= REQUIREMENTS =
Pick out every row below that contains the string "agent", and copy each of those rows.

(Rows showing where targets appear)
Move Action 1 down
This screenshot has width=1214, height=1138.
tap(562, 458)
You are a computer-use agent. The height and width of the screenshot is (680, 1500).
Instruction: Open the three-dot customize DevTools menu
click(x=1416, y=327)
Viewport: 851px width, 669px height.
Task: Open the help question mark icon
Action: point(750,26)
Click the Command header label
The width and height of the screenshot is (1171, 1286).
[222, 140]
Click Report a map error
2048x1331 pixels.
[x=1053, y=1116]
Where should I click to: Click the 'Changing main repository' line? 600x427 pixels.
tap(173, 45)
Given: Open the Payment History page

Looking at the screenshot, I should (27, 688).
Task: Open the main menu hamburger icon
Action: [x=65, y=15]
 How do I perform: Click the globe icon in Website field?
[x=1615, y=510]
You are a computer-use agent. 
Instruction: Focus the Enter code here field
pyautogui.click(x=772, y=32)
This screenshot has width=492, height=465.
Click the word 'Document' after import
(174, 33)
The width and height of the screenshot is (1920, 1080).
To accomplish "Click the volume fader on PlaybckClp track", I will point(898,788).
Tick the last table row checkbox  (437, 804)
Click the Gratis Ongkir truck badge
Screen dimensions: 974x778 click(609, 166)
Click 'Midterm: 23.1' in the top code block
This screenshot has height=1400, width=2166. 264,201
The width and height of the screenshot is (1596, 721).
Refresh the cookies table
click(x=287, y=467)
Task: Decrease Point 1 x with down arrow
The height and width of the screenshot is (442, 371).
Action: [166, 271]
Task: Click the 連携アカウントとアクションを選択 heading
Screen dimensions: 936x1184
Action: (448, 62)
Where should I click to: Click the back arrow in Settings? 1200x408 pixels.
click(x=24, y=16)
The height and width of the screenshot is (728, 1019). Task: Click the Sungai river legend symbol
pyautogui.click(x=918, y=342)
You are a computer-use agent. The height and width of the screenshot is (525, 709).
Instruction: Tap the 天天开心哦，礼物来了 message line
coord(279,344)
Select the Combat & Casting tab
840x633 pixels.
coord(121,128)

= EXPECTED ANSWER =
You are a computer-use agent. The height and width of the screenshot is (680, 1500).
You are a computer-use agent. 
You are a computer-use agent. The height and width of the screenshot is (525, 709).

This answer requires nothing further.